Monday, December 19, 2011

Italy Takes a Baby Step on Financial Reform – Baby Steps Won’t do the Job

Actions to Contract the Economy Not Offset by Actions to Expand the Economy

Austerity is all the rage in Europe.  The powers that be think, without the benefit of experience or logic, that if the troubled economies of southern Europe just contract their economies, the economies will expand and the European crisis will be over. Yes, this is ludicrous, but that is what passes for policy in Europe these days.

In Italy the financial markets has lost confidence that the country can bring its high level of national debt under control.  Italy is not running a huge budget deficit, but it has borrowed so much in the past that lenders are unwilling to lend Italy money at rates that the country can sustain.  So Italy must get its budget into surplus and/or it must grow the economy.  And since policy to reduce spending and increase taxes to lower budget deficits is exactly opposite policy to grow the economy, Italy must introduce structural reforms in its society to offset the negative impact of the contractionary fiscal policy.

This is not happening.  The new Italian government is one composed of “technocrats”, supposed financial and economic experts not bound to a particular political philosophy or party. It is lead by Mario Monti. The government is succeeding in some of its fiscal reform.

Despite disagreeing on some measures, the main political parties backed the package of tax increases and spending cuts, which passed with a large majority of 495 votes to 88. The measures will now go to the Senate, which is set to vote them before Christmas.

Now this package of tax increases and cuts in government spending and some other minor stuff will not help the economy grow.  In fact it will cause the economy to shrink, thus driving up the deficits.  So there has to be another piece to the puzzle, and that is fundamental reform of Italy’s business and labor systems.

In addition to austerity measures, heavily indebted countries like Italy and Greece are expected to carry out structural reforms that experts say may eventually make their economies competitive with those in northern Europe, particularly Germany’s. That lack of competitiveness has produced a chronic balance of payments deficit in the southern countries that economists say lies at the heart of the euro zone’s troubles.

Italy, like many other European countries has taken the good idea of protecting employees from arbitrary, capricious and discriminatory acts of employers and made it so extreme that labor markets are unable to function.  Those employed remain employed, those unemployed remain unemployed.  The country has also taken the good idea of having regulations and standards for various professions and made it so extreme that instead of protecting the public the laws protect the professions.

So that offset to the austerity program is supposed to be a freeing up of the economic systems.  That does not look good.

“In Italian society, there is no division between left and right; there’s a division between those who are inside or outside some organized groups,” said Sergio Fabbrini, the director of the School of Government at Luiss Guido Carli University in Rome. “All the main political parties from left to right represent the insiders. The left represents the pensioners, the trade unions. The right represent various insiders: the lawyers’ organizations, notaries.”
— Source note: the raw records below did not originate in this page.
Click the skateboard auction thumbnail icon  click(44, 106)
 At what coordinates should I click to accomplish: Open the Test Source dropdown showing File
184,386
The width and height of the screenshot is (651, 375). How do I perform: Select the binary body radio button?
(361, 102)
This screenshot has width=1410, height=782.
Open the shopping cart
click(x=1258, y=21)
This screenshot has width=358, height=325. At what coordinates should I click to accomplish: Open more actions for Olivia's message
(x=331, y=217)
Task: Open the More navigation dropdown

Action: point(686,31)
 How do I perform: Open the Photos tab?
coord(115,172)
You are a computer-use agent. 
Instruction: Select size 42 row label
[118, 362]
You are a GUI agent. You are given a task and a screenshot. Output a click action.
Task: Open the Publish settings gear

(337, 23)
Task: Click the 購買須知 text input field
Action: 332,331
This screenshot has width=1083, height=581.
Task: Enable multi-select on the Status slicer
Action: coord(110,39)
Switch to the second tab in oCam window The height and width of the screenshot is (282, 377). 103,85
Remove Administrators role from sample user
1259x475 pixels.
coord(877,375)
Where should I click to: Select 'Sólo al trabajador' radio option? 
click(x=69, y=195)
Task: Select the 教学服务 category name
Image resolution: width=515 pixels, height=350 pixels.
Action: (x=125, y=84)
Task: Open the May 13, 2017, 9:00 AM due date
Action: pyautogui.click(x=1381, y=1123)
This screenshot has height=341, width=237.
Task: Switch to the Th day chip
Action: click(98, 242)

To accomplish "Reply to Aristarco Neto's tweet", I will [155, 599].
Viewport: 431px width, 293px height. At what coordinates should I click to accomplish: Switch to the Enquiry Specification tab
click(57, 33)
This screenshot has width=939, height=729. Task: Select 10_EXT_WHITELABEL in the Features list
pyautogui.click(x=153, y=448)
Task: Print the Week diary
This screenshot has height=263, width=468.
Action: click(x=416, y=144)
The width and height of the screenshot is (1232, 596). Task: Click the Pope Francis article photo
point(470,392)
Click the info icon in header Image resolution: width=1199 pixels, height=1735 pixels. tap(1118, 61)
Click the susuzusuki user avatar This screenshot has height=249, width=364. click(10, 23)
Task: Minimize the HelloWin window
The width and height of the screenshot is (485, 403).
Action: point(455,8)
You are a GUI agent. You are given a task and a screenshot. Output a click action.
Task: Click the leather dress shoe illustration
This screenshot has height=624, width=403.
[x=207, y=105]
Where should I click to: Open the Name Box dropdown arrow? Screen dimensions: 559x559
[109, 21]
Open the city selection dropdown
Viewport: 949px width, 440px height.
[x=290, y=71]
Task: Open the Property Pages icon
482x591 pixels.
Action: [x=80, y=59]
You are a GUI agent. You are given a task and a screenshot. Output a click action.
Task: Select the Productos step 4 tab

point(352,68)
The only way for young people and women to be represented “is to have a technical government,” he added, “but of course a technical government will have to pass through the approval of the Parliament. And here again the insiders are well organized.”

So like in Britain, once again there is an economic experiment taking place.  Italy’s economy will be severely damaged if the austerity program is not offset with fundamental reform.  The markets know this, the economists know this, even the Italian people and politicians know this.  But none of that means reform will be implemented.

Mr. Fabbrini said Mr. Monti’s strength is that “there are no alternatives.”

This is not correct.  The alternative is a decades long period of high unemployment, high national debt, continuing lower standards of living, increases in poverty and general political and social unrest.  In other words, Greece.